Prefiro ir ficando por aqui,

à beira desse estúpido Espraiado...

a beliscar saudades

do tempo em que não sabia

que era feliz.

E como era!

Ah, Babu, minhas mãos

e todos os meus dedos

foram mais que felizes!

.......................................................................

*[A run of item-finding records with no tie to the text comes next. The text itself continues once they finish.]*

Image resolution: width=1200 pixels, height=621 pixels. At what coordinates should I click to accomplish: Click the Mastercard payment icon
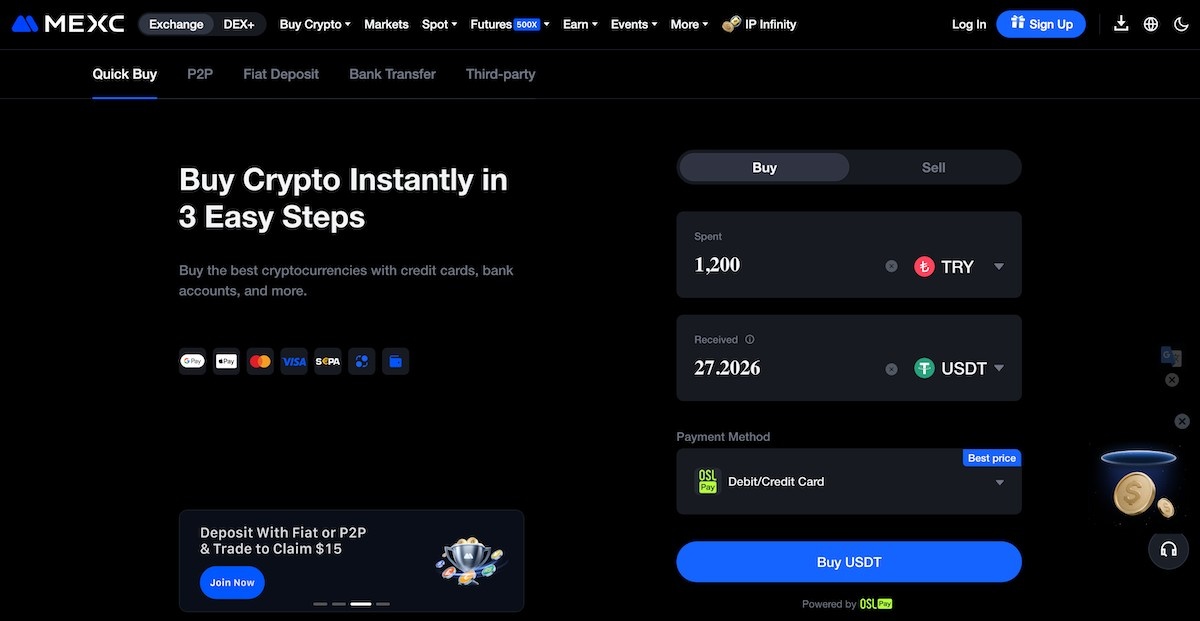click(260, 361)
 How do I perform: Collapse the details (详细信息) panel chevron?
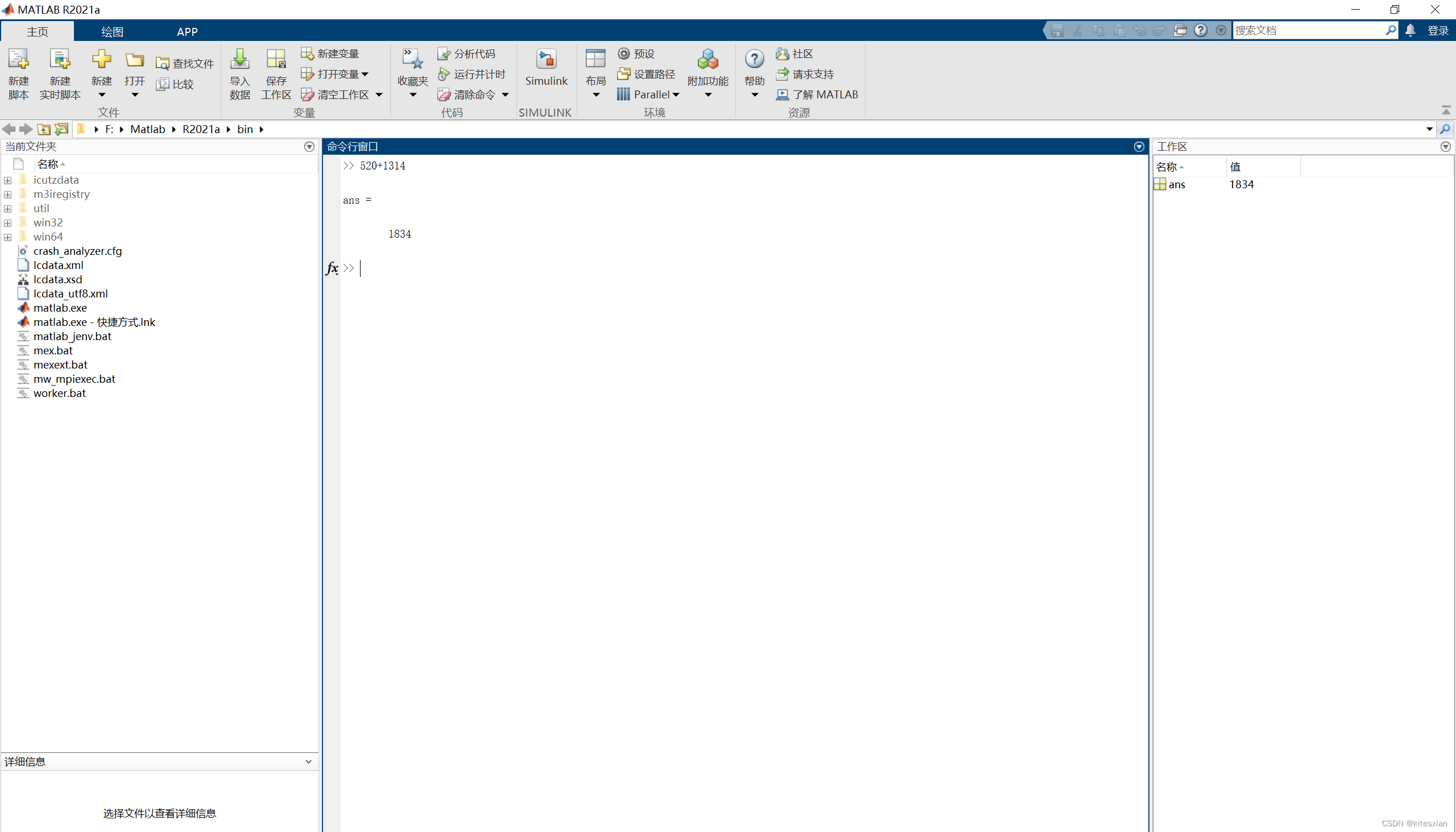309,761
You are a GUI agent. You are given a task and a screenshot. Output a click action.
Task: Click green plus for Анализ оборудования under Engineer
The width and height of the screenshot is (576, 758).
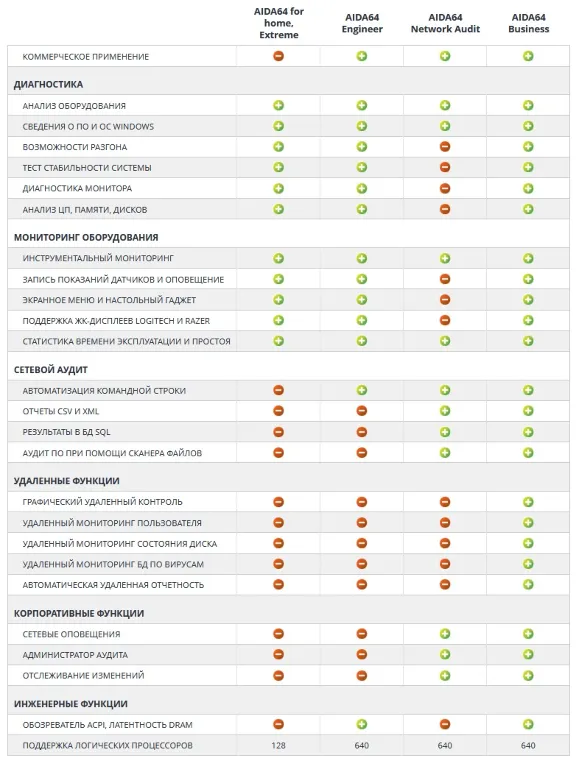pyautogui.click(x=361, y=105)
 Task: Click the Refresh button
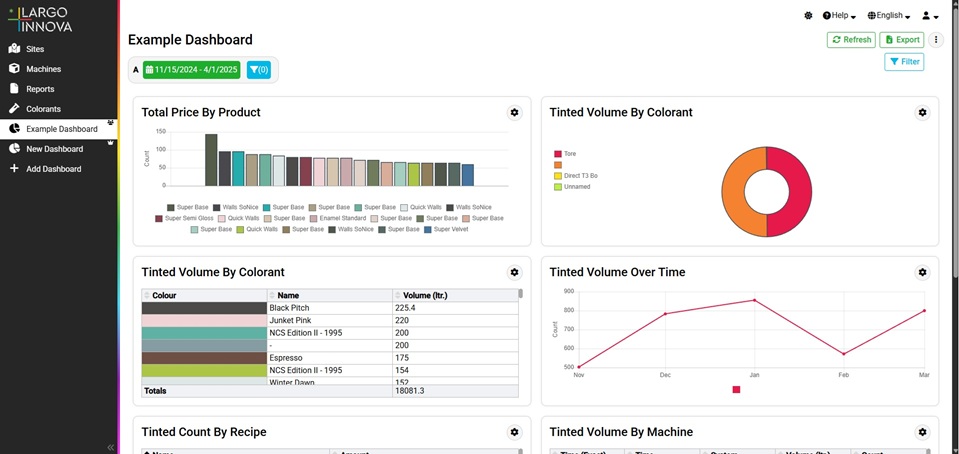point(851,40)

A gente contava estrelas...

a gente tirava a roupa...

a gen...

Perdão, Babu.

                Por vezes a gente se empolga.

 

 

 

Trissos No Lago

 

Belas aquelas tardes

andorinhadas de calma —

trissos rasantes no lago...

No lago daquela infância

que via, não o que vemos

( enfermos de adultez ) —

mas com seu ver de não ver

senão o que os homens juram

( sem ver )

que são coisas de crianças.

 

Belas aquelas tardes

andorinhadas pelo riso

da vida ainda orvalhada

de infância —

a descer, a subir

pelos corrimãos do olhar

              de nossa mãe.

 

 

 

             Tudo Isso, Aquilo...

 

Que bom que é, minha Rosa,

coçar os mimos e olhar para o Espraiado —

sabê-lo pobre e quase nada como nós:

tão apagado e humilde,

que só mesmo esticando o ouvido

pra gente ouvi-lo gorjear...

No entanto, corre fiel e sempre.

Com certeza ouviu os sonhos

que molhavam os pés e as patas dos cavalos

dos primeiros que por aqui passaram.

 

Sim: corre fiel e sempre.

Entre setembro-outubro suas águas

viram jabuticabas graúdas

nos pomares em derredor.

 

Que bom que é, minha Rosa,

ir coçando as saudades

e ouvir o vento em nosso bosque,

em nosso bosque enraizado no silêncio.

Que bom que é, minha Amiga,

ser vagabundo por opção

( e sugestão Presidencial... ),

após ter lutado e sonhado entre os homens...

Ser vagabundo, andarilho

lá nos esconsos da alma,

da alma livre-leve-solta como

um pensamento vadio

pelo infinito de Deuspai.

 

Que bom que é, minha Rosa,

viver-doer ao pé desse Espraiado

enquanto a gente cumpre a vida —

boboca, calmamente boquiabertos

de ver como é enfado

               tudo isso, aquilo e o calcanhar de Aquiles.